Le décret qui ferme la France à tous les Bourbons a paru. Où le destin jettera-t-il chacun des membres de la famille dispersée ? Henriette de Sercey, compagne d’exil de Mademoiselle, donne à Beaujolais l’exemple d’une soumission vraiment un peu trop républicaine ; mais quelle douloureuse anxiété recèle le post-scriptum ajouté par l’ainé des fils de Philippe Égalité :


A Alphonse Léodgard, Maison de l’Égalité.


Tournay, ce mercredi au soir 19 (oct. 92).

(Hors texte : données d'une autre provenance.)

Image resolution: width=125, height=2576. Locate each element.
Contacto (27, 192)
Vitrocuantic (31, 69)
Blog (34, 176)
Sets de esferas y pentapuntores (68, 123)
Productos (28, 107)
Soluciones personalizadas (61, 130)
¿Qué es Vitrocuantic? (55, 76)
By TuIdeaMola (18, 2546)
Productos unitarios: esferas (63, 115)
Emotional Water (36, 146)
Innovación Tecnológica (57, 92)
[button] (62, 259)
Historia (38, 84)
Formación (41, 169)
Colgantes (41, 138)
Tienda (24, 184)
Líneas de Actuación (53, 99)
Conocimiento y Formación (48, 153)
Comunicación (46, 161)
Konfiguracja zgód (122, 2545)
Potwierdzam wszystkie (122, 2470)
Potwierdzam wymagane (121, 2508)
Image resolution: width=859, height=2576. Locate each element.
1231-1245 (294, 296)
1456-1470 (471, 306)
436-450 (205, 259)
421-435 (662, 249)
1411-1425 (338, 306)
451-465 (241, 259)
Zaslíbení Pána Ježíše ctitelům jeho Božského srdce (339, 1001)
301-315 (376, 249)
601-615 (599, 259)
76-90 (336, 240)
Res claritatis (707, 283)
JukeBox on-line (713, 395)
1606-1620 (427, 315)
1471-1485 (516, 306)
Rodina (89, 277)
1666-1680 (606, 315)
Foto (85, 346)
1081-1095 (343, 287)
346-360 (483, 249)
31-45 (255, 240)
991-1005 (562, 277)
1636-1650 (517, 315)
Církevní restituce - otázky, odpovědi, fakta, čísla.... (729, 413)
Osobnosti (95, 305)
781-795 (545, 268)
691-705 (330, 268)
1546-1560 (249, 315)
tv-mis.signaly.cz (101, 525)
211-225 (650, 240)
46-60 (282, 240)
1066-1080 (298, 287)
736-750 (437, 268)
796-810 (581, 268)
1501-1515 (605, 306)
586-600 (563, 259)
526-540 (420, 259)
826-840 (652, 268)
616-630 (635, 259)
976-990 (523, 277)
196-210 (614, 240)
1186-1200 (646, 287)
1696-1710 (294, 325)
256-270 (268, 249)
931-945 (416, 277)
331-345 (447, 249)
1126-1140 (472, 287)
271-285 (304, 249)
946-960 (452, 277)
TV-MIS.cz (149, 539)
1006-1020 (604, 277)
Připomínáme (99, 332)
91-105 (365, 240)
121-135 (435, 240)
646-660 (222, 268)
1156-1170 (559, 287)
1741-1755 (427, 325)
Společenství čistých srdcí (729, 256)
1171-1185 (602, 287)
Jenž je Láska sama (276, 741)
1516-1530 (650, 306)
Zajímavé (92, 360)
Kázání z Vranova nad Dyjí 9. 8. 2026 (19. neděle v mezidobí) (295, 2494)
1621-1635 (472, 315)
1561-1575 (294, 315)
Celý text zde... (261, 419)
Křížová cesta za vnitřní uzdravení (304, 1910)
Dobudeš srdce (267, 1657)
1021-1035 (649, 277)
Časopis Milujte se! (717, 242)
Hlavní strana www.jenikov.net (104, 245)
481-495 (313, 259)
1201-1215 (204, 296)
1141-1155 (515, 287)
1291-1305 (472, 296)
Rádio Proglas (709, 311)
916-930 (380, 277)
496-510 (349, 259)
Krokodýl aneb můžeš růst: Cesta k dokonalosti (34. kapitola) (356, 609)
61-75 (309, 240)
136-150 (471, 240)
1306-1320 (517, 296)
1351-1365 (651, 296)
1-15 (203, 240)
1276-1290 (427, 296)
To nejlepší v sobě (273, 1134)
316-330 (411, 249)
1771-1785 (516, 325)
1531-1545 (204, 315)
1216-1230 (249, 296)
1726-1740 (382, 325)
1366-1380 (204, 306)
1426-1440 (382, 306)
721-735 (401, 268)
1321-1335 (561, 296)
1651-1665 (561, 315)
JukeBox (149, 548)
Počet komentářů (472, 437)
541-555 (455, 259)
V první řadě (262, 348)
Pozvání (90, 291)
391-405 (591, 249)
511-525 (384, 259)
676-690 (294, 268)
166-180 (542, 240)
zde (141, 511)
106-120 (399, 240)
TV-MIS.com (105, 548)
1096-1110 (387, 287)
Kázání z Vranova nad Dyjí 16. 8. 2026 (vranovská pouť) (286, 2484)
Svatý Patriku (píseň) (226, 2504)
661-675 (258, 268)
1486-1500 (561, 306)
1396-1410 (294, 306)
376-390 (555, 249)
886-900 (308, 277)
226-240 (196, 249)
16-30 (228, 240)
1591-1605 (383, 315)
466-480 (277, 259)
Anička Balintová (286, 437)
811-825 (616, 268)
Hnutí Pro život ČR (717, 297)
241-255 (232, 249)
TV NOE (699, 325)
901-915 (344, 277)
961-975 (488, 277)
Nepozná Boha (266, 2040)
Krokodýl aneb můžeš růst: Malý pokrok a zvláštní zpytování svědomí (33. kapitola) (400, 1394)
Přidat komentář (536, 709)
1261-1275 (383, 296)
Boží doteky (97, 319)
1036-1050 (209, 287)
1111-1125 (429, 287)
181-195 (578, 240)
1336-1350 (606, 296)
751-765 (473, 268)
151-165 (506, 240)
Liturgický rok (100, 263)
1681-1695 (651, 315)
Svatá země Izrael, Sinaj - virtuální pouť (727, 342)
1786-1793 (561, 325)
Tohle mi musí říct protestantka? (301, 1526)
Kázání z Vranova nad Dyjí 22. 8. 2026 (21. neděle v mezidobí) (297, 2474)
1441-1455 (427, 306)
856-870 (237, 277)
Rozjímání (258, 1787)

« Eh bien, mon aimable ami, il est donc porté, ce terrible décret. Vous voilà donc tous proscrits... mais de bons républicains comme nous doivent se soumettre sans murmurer. Où allés-vous ? Qu’allés-vous faire ? Quand nous reverrons-nous ? Où ? Mon Dieu, que c’est affligeant ! Votre frère aîné est avec nous, il me charge de vous dire qu’il lui est impossible de vous écrire ce soir ; il est dans ce moment à écrire sa treizième lettre et il est trois heures du matin. Je n’ai pas voulu laisser partir Gardanne sans vous écrire un mot. Vous imaginés bien que nous sommes cruellement tristes. Il n’y a que votre frère qui ne le soit pas. Bonsoir mon cher enfant, peut-être ne nous verrons nous de longtems ! Mais malgré l’éloignement nous porterons notre Léodgard dans notre cœur. Votre amie, votre pauvre petite sœur, votre frère, Paméla et moi vous embrassons aussi tendrement que nous vous aimons. Dans quelque endroit que nous soyons, promettés-moi de m’écrire quelquefois. Encore une fois adieu...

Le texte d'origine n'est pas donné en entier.